### Te lezen fragment:
Art. 3.In artikel 653, van hetzelfde Wetboek worden tussen de woorden « omkleed » en « ondertekend » de woorden « en door een advocaat » ingevoegd.
Art. 4.Artikel 656 van hetzelfde Wetboek wordt vervangen als volgt : «
Art. 656.Na inzage van het verzoekschrift en van de bewijsstukken doet het Hof van Cassatie onmiddellijk einduitspraak indien het verzoek kennelijk onontvankelijk is.
Wanneer het verzoek niet kennelijk onontvankelijk is, beveelt het Hof ten spoedigste en uiterlijk binnen acht dagen : 1° dat van het arrest, het verzoekschrift en de bijgevoegde stukken mededeling wordt gedaan aan, naar gelang van het gerecht waartegen onttrekking wordt gevorderd, de eerste voorzitter, de voorzitter of de rechter-titularis van het vredegerecht of de politierechtbank, teneinde binnen de door het Hof bepaalde termijn en na overleg met de leden van het gerecht, een verklaring onderaan op de uitgifte van het arrest te stellen;2° dat van het arrest, het verzoekschrift en de bijgevoegde stukken mededeling wordt gedaan aan de niet-verzoekende partijen en dat hun de termijn wordt meegedeeld voor de neerlegging van hun conclusies ter griffie en de dag van verschijning voor het Hof;deze dag van verschijning vindt plaats uiterlijk binnen twee maanden na het indienen van het verzoekschrift; 3° dat van het arrest, het verzoekschrift en de bijgevoegde stukken mededeling wordt gedaan aan het openbaar ministerie bij het gerecht waartegen onttrekking wordt gevorderd en dat de termijn wordt meegedeeld voor de neerlegging van zijn advies, indien het Hof dit nodig acht;4° dat een van de raadsheren die in het arrest wordt aangewezen, op een bepaalde dag verslag uitbrengt. In afwijking van artikel 478 worden de conclusies ondertekend door een advocaat. De conclusies en, in voorkomend geval, het advies van het openbaar ministerie, worden ten laatste op de dag van de neerlegging ter griffie meegedeeld aan de partijen.
De griffier van het Hof zendt bij gerechtsbrief aan de rechter bedoeld in het tweede lid, 1°, aan elke partij of, in voorkomend geval, aan hun advocaten, een niet-ondertekend afschrift van de einduitspraak over de vordering tot onttrekking. »
Art. 5.De artikelen 655 en 657 van hetzelfde Wetboek worden opgeheven.
Art. 6.Artikel 658 van hetzelfde Wetboek wordt aangevuld met een vierde lid, luidende : « Het Hof kan bovendien de handelingen vernietigen die voor de uitspraak van de beslissing zijn verricht door van de zaak onttrokken rechters. »

### Opdracht 1:
Schrijf het deel van de records vanaf de regel met "Locate an element on the screen. Image" tot en met het einde van de records woordelijk over. Laat de afbeeldingen daarbij weg.

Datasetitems
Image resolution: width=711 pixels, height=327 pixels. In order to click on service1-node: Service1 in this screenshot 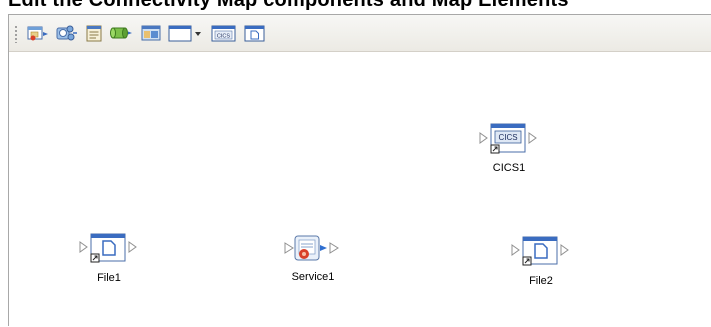, I will do `click(313, 258)`.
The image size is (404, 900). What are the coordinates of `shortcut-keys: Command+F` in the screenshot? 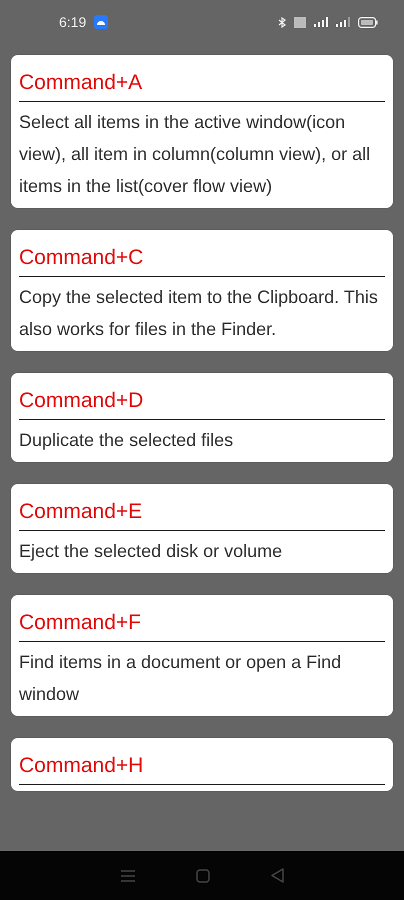 It's located at (202, 618).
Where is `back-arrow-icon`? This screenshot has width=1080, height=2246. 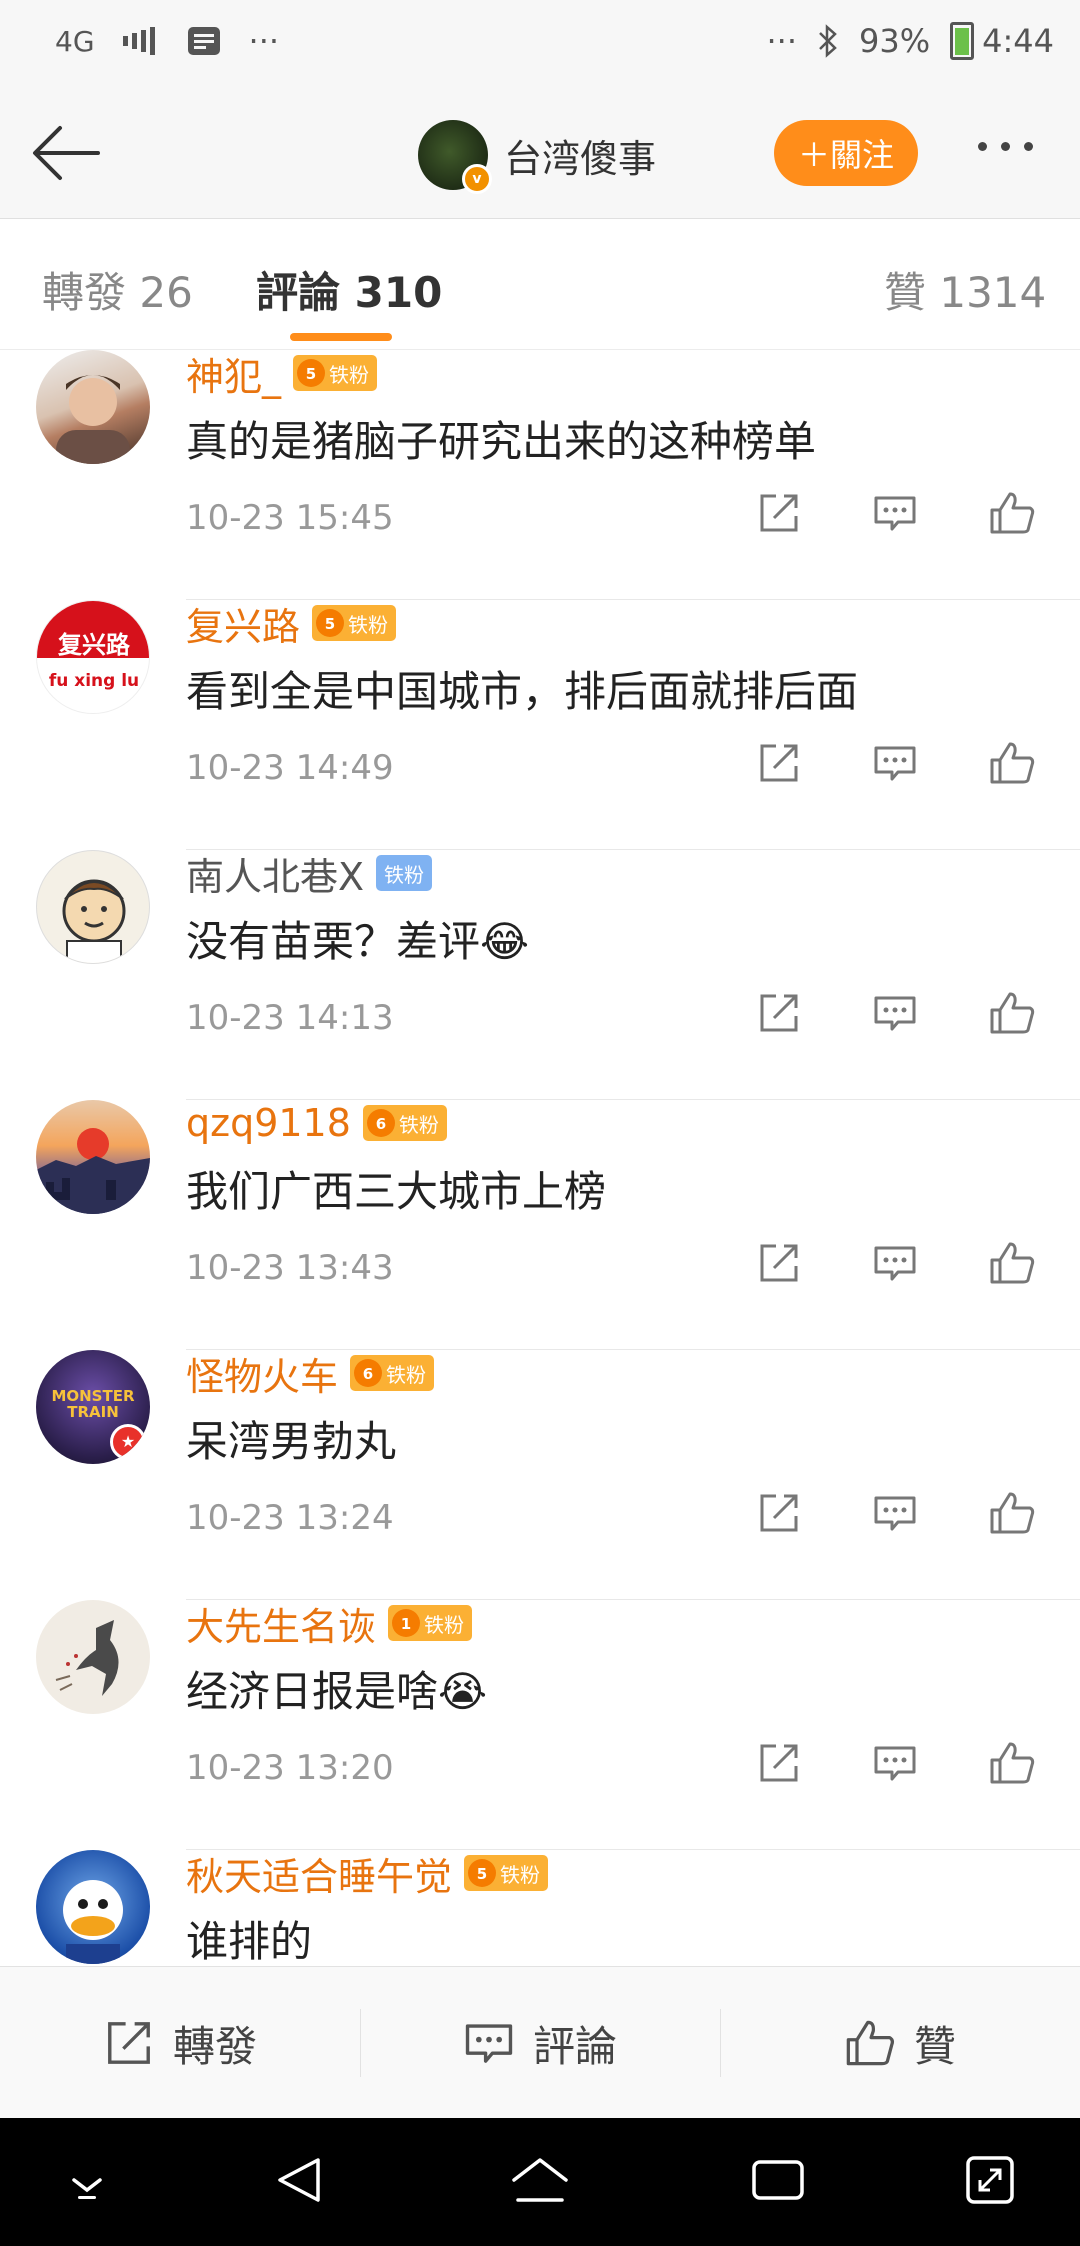
back-arrow-icon is located at coordinates (66, 153).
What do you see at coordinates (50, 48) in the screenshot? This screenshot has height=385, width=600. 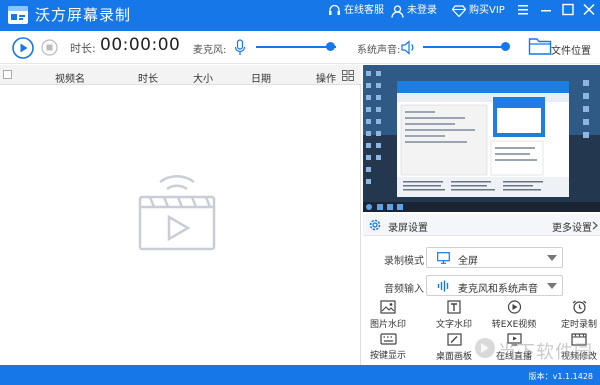 I see `stop-button` at bounding box center [50, 48].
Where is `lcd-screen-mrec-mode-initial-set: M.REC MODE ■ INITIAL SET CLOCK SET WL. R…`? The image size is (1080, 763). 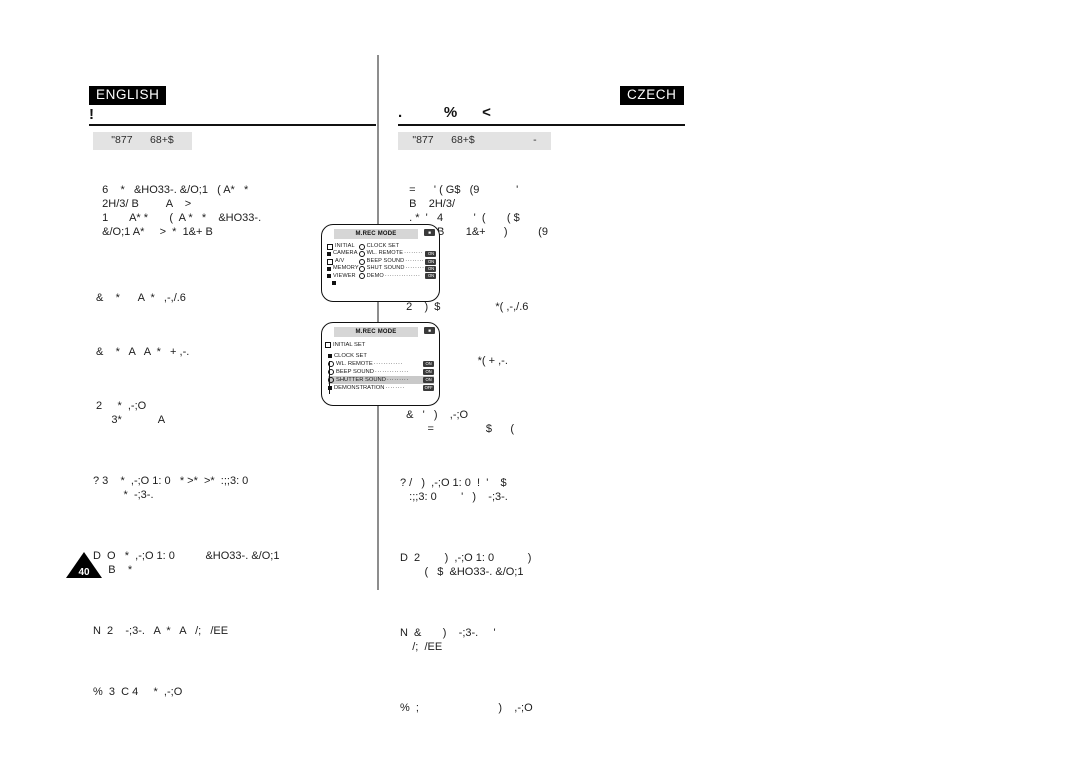 lcd-screen-mrec-mode-initial-set: M.REC MODE ■ INITIAL SET CLOCK SET WL. R… is located at coordinates (380, 364).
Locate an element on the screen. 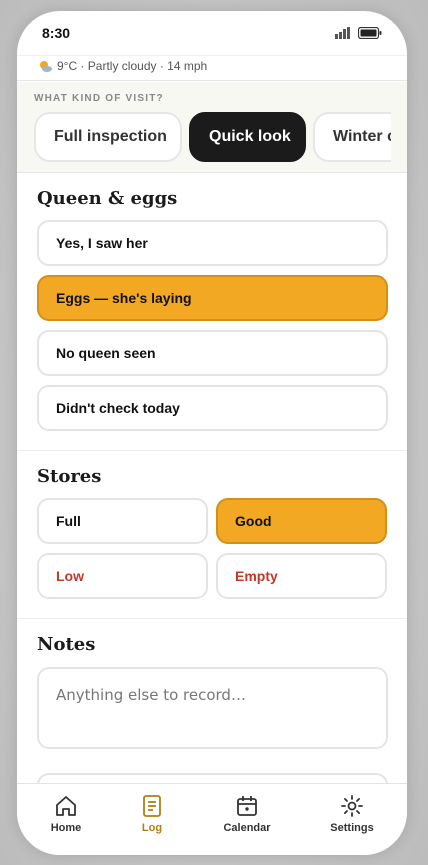 This screenshot has width=428, height=865. tab-home: Home is located at coordinates (66, 820).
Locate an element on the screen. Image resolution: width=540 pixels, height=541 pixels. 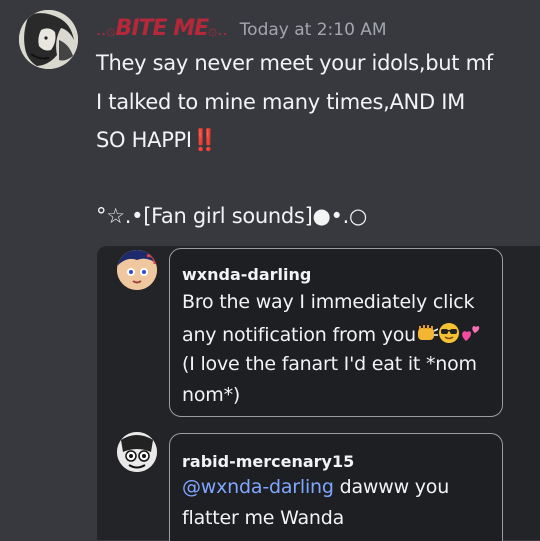
reply-line-2: any notification from you is located at coordinates (332, 336).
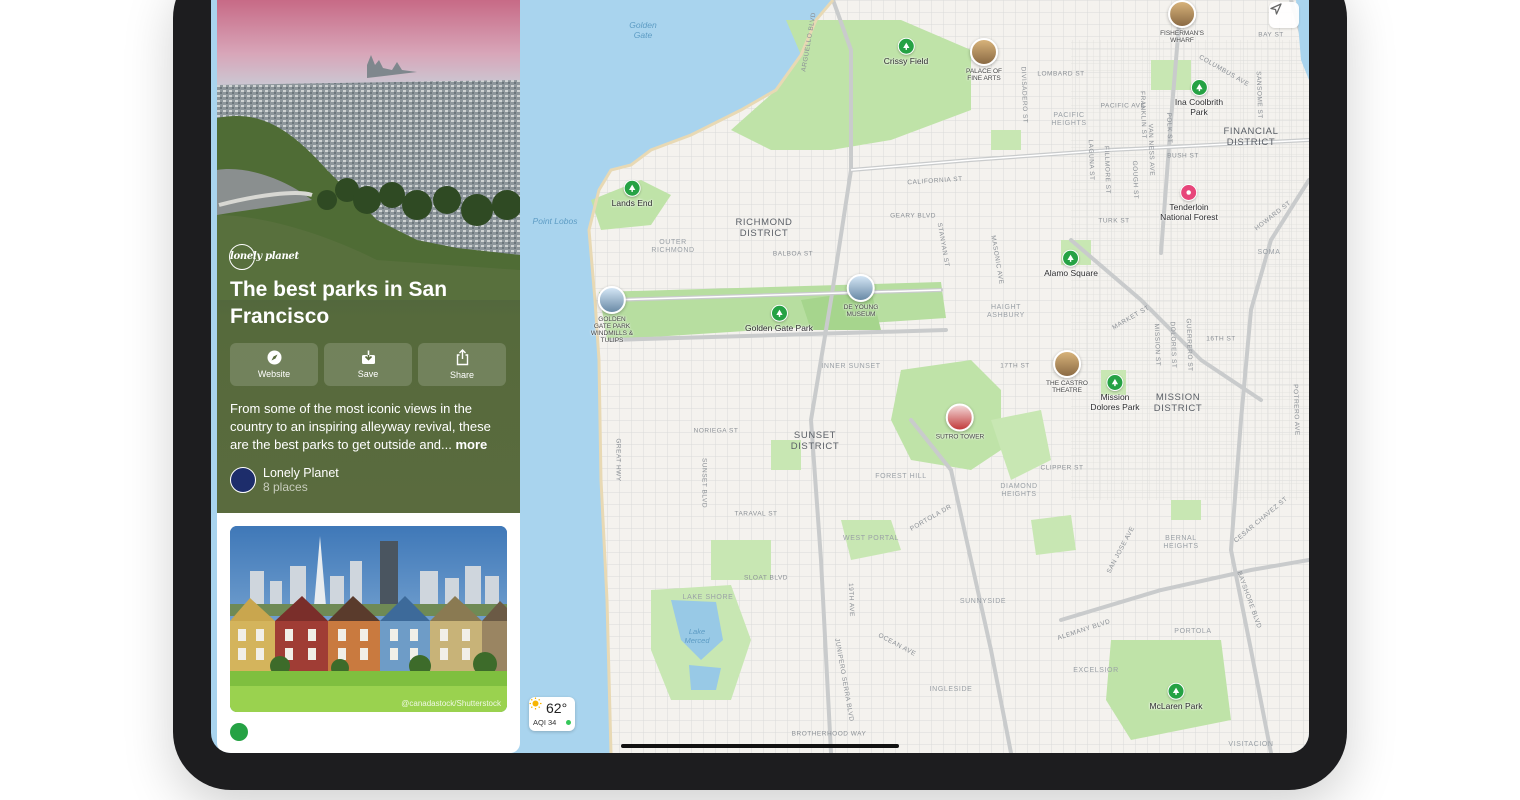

### Opdracht 2:
Noem alle artikelnummers van het Wetboek die het fragment over de wijzigingen in het Wetboek vermeldt, zonder de nummers van de wijzigende artikelen Art. 3 tot en met Art. 6.

### Antwoord 1:
Locate an element on the screen. Image resolution: width=540 pixels, height=541 pixels. 
reply-line-2: any notification from you is located at coordinates (332, 336).

### Antwoord 2:
653, 656, 478, 655, 657, 658